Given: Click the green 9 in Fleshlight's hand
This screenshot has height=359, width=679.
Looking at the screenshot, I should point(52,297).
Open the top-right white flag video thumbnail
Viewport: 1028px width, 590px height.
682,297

──────────────────────────────

**What is needed:**
The records above are to be set down again exactly as written.

**Answer to this exercise:**
Given: Click the green 9 in Fleshlight's hand
This screenshot has height=359, width=679.
Looking at the screenshot, I should point(52,297).
Open the top-right white flag video thumbnail
Viewport: 1028px width, 590px height.
682,297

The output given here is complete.